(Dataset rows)

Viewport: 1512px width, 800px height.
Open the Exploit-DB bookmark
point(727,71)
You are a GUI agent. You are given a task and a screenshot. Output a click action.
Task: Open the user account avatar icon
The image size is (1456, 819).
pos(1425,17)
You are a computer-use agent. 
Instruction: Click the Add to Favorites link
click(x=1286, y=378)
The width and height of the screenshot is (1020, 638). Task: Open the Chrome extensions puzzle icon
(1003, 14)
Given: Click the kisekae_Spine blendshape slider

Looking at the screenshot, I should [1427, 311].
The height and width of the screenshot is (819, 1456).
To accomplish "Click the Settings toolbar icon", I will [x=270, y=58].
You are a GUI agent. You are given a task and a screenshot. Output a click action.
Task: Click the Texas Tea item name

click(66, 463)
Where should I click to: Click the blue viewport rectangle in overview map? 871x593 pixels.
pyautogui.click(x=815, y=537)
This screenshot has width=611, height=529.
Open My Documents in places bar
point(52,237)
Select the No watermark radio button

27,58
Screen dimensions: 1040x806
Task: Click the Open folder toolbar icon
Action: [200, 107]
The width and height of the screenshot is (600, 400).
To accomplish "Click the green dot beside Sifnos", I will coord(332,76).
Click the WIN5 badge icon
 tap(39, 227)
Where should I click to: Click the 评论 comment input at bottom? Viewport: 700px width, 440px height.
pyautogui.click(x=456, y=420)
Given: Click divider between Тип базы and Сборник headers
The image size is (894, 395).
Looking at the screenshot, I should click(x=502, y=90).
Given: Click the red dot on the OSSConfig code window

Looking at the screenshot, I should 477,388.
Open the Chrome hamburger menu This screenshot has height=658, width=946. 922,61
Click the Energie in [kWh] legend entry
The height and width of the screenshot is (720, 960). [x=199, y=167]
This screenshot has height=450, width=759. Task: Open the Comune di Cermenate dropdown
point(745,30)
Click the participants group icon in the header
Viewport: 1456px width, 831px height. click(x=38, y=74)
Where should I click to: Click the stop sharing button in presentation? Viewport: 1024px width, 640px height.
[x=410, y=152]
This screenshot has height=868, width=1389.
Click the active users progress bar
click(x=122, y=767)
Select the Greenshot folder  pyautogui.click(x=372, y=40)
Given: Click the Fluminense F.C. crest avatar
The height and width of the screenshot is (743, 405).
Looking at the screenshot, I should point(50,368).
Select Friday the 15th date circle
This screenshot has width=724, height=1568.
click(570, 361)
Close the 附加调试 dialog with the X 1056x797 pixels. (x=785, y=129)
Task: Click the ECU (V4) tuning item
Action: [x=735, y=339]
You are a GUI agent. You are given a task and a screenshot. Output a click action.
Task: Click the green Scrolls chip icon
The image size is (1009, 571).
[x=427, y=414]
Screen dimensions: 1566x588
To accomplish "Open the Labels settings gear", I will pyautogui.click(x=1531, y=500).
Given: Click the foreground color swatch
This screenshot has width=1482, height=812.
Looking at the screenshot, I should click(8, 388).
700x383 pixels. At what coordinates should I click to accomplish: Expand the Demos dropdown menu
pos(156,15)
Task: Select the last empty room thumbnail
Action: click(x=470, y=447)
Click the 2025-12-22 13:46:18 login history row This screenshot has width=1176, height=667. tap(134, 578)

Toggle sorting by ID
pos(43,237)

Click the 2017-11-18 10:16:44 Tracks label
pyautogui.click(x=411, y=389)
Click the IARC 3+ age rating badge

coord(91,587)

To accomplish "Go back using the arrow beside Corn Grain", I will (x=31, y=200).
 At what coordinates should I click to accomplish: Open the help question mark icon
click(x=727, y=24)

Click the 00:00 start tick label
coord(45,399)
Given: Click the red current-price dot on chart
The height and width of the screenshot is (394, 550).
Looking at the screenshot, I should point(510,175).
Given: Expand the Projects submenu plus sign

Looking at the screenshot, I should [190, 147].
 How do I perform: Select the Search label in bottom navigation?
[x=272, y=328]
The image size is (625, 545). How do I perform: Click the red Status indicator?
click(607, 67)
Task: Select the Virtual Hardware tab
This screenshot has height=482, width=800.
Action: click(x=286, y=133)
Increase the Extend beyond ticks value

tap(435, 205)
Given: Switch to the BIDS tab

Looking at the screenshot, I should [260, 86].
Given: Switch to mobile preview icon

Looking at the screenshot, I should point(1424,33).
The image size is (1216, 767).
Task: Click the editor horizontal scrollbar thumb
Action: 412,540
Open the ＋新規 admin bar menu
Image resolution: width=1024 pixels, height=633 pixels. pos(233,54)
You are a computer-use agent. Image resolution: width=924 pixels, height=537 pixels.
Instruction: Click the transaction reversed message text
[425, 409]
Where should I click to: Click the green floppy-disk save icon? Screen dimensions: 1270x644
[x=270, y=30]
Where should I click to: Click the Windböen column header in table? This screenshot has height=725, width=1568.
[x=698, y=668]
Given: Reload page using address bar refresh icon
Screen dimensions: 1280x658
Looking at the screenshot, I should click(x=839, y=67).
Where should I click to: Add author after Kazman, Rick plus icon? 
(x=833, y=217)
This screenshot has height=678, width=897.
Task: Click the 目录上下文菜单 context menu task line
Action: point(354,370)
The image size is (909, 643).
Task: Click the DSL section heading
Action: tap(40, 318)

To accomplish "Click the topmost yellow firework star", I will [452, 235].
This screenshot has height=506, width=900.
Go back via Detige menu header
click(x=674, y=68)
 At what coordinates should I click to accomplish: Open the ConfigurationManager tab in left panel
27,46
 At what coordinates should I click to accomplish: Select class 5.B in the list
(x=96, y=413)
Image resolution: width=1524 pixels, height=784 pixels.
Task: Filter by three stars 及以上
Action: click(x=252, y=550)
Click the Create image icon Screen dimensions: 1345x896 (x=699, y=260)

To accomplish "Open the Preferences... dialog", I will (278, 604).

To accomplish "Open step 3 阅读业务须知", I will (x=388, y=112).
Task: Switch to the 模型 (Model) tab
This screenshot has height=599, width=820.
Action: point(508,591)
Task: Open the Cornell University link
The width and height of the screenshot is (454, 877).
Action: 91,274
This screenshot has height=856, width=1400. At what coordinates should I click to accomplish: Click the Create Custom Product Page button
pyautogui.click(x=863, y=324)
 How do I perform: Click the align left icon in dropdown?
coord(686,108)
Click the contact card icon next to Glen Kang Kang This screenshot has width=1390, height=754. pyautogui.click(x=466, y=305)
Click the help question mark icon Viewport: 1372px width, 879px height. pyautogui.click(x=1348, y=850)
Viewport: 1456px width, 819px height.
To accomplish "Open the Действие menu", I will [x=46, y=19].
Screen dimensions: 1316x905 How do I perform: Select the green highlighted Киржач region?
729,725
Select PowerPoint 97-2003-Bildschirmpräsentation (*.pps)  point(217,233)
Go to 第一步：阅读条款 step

**Your task**
Rewrite every one of the items, changing "GUI agent" to "screen agent" wherever it occurs and leaving the rest untouched.

**Task output**
Viewport: 1512px width, 800px height.
Open the Exploit-DB bookmark
point(727,71)
You are a screen agent. You are given a task and a screenshot. Output a click action.
Task: Open the user account avatar icon
The image size is (1456, 819).
pos(1425,17)
You are a computer-use agent. 
Instruction: Click the Add to Favorites link
click(x=1286, y=378)
The width and height of the screenshot is (1020, 638). Task: Open the Chrome extensions puzzle icon
(1003, 14)
Given: Click the kisekae_Spine blendshape slider

Looking at the screenshot, I should [1427, 311].
The height and width of the screenshot is (819, 1456).
To accomplish "Click the Settings toolbar icon", I will [x=270, y=58].
You are a screen agent. You are given a task and a screenshot. Output a click action.
Task: Click the Texas Tea item name

click(66, 463)
Where should I click to: Click the blue viewport rectangle in overview map? 871x593 pixels.
pyautogui.click(x=815, y=537)
This screenshot has width=611, height=529.
Open My Documents in places bar
point(52,237)
Select the No watermark radio button

27,58
Screen dimensions: 1040x806
Task: Click the Open folder toolbar icon
Action: [200, 107]
The width and height of the screenshot is (600, 400).
To accomplish "Click the green dot beside Sifnos", I will coord(332,76).
Click the WIN5 badge icon
 tap(39, 227)
Where should I click to: Click the 评论 comment input at bottom? Viewport: 700px width, 440px height.
pyautogui.click(x=456, y=420)
Given: Click divider between Тип базы and Сборник headers
The image size is (894, 395).
Looking at the screenshot, I should click(x=502, y=90).
Given: Click the red dot on the OSSConfig code window

Looking at the screenshot, I should 477,388.
Open the Chrome hamburger menu This screenshot has height=658, width=946. 922,61
Click the Energie in [kWh] legend entry
The height and width of the screenshot is (720, 960). [x=199, y=167]
This screenshot has height=450, width=759. Task: Open the Comune di Cermenate dropdown
point(745,30)
Click the participants group icon in the header
Viewport: 1456px width, 831px height. click(x=38, y=74)
Where should I click to: Click the stop sharing button in presentation? Viewport: 1024px width, 640px height.
[x=410, y=152]
This screenshot has height=868, width=1389.
Click the active users progress bar
click(x=122, y=767)
Select the Greenshot folder  pyautogui.click(x=372, y=40)
Given: Click the Fluminense F.C. crest avatar
The height and width of the screenshot is (743, 405).
Looking at the screenshot, I should point(50,368).
Select Friday the 15th date circle
This screenshot has width=724, height=1568.
click(570, 361)
Close the 附加调试 dialog with the X 1056x797 pixels. (x=785, y=129)
Task: Click the ECU (V4) tuning item
Action: [x=735, y=339]
You are a screen agent. You are given a task and a screenshot. Output a click action.
Task: Click the green Scrolls chip icon
The image size is (1009, 571).
[x=427, y=414]
Screen dimensions: 1566x588
To accomplish "Open the Labels settings gear", I will pyautogui.click(x=1531, y=500).
Given: Click the foreground color swatch
This screenshot has width=1482, height=812.
Looking at the screenshot, I should click(8, 388).
700x383 pixels. At what coordinates should I click to accomplish: Expand the Demos dropdown menu
pos(156,15)
Task: Select the last empty room thumbnail
Action: click(x=470, y=447)
Click the 2025-12-22 13:46:18 login history row This screenshot has width=1176, height=667. tap(134, 578)

Toggle sorting by ID
pos(43,237)

Click the 2017-11-18 10:16:44 Tracks label
pyautogui.click(x=411, y=389)
Click the IARC 3+ age rating badge

coord(91,587)

To accomplish "Go back using the arrow beside Corn Grain", I will (x=31, y=200).
 At what coordinates should I click to accomplish: Open the help question mark icon
click(x=727, y=24)

Click the 00:00 start tick label
coord(45,399)
Given: Click the red current-price dot on chart
The height and width of the screenshot is (394, 550).
Looking at the screenshot, I should point(510,175).
Given: Expand the Projects submenu plus sign

Looking at the screenshot, I should [190, 147].
 How do I perform: Select the Search label in bottom navigation?
[x=272, y=328]
The image size is (625, 545). How do I perform: Click the red Status indicator?
click(607, 67)
Task: Select the Virtual Hardware tab
This screenshot has height=482, width=800.
Action: click(x=286, y=133)
Increase the Extend beyond ticks value

tap(435, 205)
Given: Switch to the BIDS tab

Looking at the screenshot, I should [260, 86].
Given: Switch to mobile preview icon

Looking at the screenshot, I should point(1424,33).
The image size is (1216, 767).
Task: Click the editor horizontal scrollbar thumb
Action: 412,540
Open the ＋新規 admin bar menu
Image resolution: width=1024 pixels, height=633 pixels. pos(233,54)
You are a computer-use agent. Image resolution: width=924 pixels, height=537 pixels.
Instruction: Click the transaction reversed message text
[425, 409]
Where should I click to: Click the green floppy-disk save icon? Screen dimensions: 1270x644
[x=270, y=30]
Where should I click to: Click the Windböen column header in table? This screenshot has height=725, width=1568.
[x=698, y=668]
Given: Reload page using address bar refresh icon
Screen dimensions: 1280x658
Looking at the screenshot, I should click(x=839, y=67).
Where should I click to: Add author after Kazman, Rick plus icon? 
(x=833, y=217)
This screenshot has height=678, width=897.
Task: Click the 目录上下文菜单 context menu task line
Action: point(354,370)
The image size is (909, 643).
Task: Click the DSL section heading
Action: tap(40, 318)

To accomplish "Click the topmost yellow firework star", I will [452, 235].
This screenshot has height=506, width=900.
Go back via Detige menu header
click(x=674, y=68)
 At what coordinates should I click to accomplish: Open the ConfigurationManager tab in left panel
27,46
 At what coordinates should I click to accomplish: Select class 5.B in the list
(x=96, y=413)
Image resolution: width=1524 pixels, height=784 pixels.
Task: Filter by three stars 及以上
Action: click(x=252, y=550)
Click the Create image icon Screen dimensions: 1345x896 (x=699, y=260)

To accomplish "Open the Preferences... dialog", I will (278, 604).

To accomplish "Open step 3 阅读业务须知", I will (x=388, y=112).
Task: Switch to the 模型 (Model) tab
This screenshot has height=599, width=820.
Action: point(508,591)
Task: Open the Cornell University link
The width and height of the screenshot is (454, 877).
Action: 91,274
This screenshot has height=856, width=1400. At what coordinates should I click to accomplish: Click the Create Custom Product Page button
pyautogui.click(x=863, y=324)
 How do I perform: Click the align left icon in dropdown?
coord(686,108)
Click the contact card icon next to Glen Kang Kang This screenshot has width=1390, height=754. pyautogui.click(x=466, y=305)
Click the help question mark icon Viewport: 1372px width, 879px height. pyautogui.click(x=1348, y=850)
Viewport: 1456px width, 819px height.
To accomplish "Open the Действие menu", I will [x=46, y=19].
Screen dimensions: 1316x905 How do I perform: Select the green highlighted Киржач region?
729,725
Select PowerPoint 97-2003-Bildschirmpräsentation (*.pps)  point(217,233)
Go to 第一步：阅读条款 step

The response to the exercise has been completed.